ACTIVITIES ::
A. According to the class project guidelines, what kind of project is probably the most common among students?
B. From the class project guidelines, extract word for word the passage that begins at the words "This proposal can" and stops after "of your repo.".

SUPPLIED TEXT ::
Some examples of best practices we will learn and are transferable to any scripting language include:
- Making your code modular so that it is easier to understand and reuse
- Making your code expressive (e.g., using descriptive names for variables, functions, and classes)
- Writing good documentation within your code (e.g., docstrings in Python)
Most languages don’t have docstrings like Python, but they do have standard ways of documenting modules and functions. For example, this section of a Bash style guide about comments shows how to follow best practices for documenting Bash code (i.e., the equivalent of docstrings in Python). Similarly, roxygen2 provides a way to follow documentation best practices for R code.
Project ideas
Previous class projects have been very diverse, from biology-themed games to large genomic pipelines.
Pipelines are popular
Pipelines for processing and analyzing genomic data are probably the most common student project. Here are some things to keep in mind if you want to do a pipeline project:
- A set of simple shell scripts that run the steps of a pipeline is not enough scripting to qualify as a class project (e.g., a set of simple shell scripts for submitting steps of a pipeline to the queueing system of an HPC cluster is not enough for a scripting project). A collection of short shell scripts will not allow you to apply the skills and best practices you are learning in class.
- What can you do to make your pipeline an appropriate class project?
- Look for opportunities where scripts can make your pipeline more automated, reproducible, and generalizable (more reusable).
- Look for opportunities where scripts can be useful for preprocessing
input files, summarizing the content of intermediate files, or
postprocessing output files.
- E.g., one common weakness of large genomic pipelines is that we often “fly blind” by running a bunch of steps on our data without knowing if, along the way, our data remain biologically meaningful. Are there some critical check points in the pipeline, where a script that summarizes the state of the data could be informative?
- It’s fine if your project ends up being one or a few “helper” scripts that augment a larger pipeline.
- Try to make your scripts flexible and general, so you and others can reuse them in the future for other, similar pipelines.
Logistics
Your team will work together to develop your project using a Git repository. All members of the team should be contributing to the Git repo. You can set the GitHub repo for your project to be private or public.
You will use this one repository to submit a proposal for your project early in the semester, and to develop your project throughout the semester.
Submitting the proposal for your project
Initially, the README.md file in your repository only needs to contain a
proposal of your project idea.
This proposal can be brief, describing the project you would like to do
for the class at a high-level;
there’s no need to get into fine details for the proposal.
Once your team has prepared the proposal, make sure it is pushed to GitHub and add me (joaks1) as a collaborator to the GitHub repo. Early in the semester, you will submit the URL to your GitHub repo with the proposal via Canvas.
Use the same repo to develop your project
To develop your project, your team will use the same repo in which you wrote
your proposal.
There is no need to keep your proposal in your README.md file;
your original proposal will be preserved in the git history of your repo.
However, you might find that your proposal is a useful starting point for the
external documentation and tutorial for your project.
Use Git early and often!
Git is your friend; use it early and often. Commit your progress on your project often and push it to your remote copy of the repo on GitHub. This is a great way to practice your Git skills, back up your work, and be a good team member. Committing often also allows you to easily go back to previous versions if you mess something up along the way.

SUPPLIED INFORMATION ::
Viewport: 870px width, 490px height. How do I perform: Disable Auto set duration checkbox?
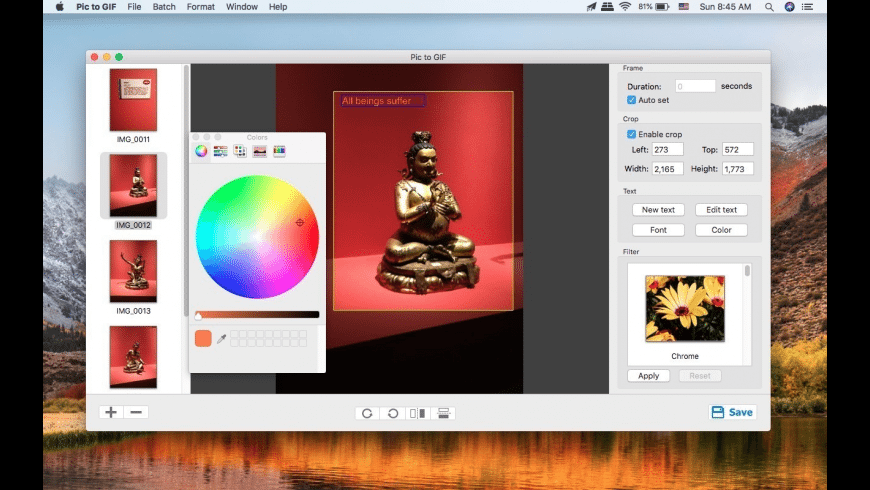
==
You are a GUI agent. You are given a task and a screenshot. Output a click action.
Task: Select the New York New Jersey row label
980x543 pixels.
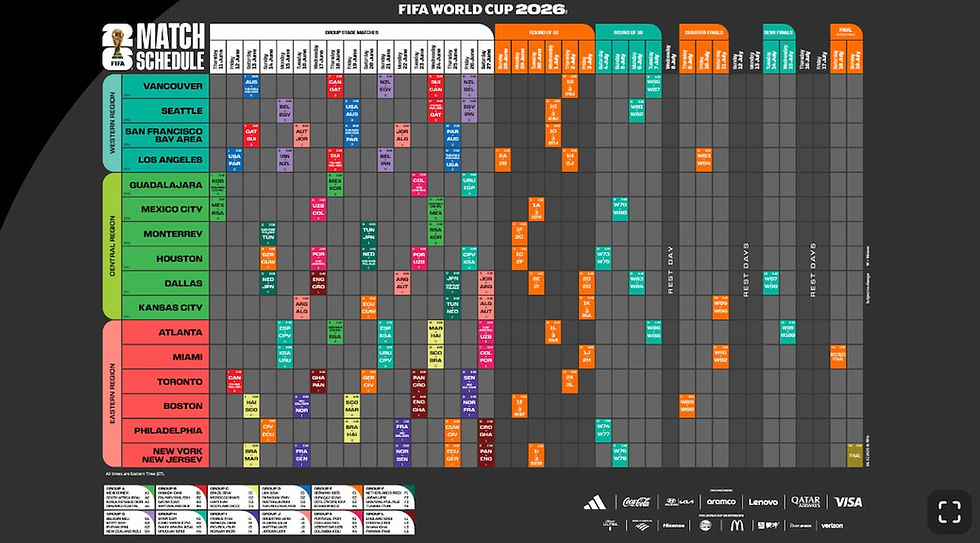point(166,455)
...
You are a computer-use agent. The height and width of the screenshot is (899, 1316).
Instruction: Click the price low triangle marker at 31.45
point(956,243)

RESPONSES BY TASK ::
A. Pipelines for processing and analyzing genomic data.

B.
This proposal can be brief, describing the project you would like to do
for the class at a high-level;
there’s no need to get into fine details for the proposal.
Once your team has prepared the proposal, make sure it is pushed to GitHub and add me (joaks1) as a collaborator to the GitHub repo. Early in the semester, you will submit the URL to your GitHub repo with the proposal via Canvas.
Use the same repo to develop your project
To develop your project, your team will use the same repo in which you wrote
your proposal.
There is no need to keep your proposal in your README.md file;
your original proposal will be preserved in the git history of your repo.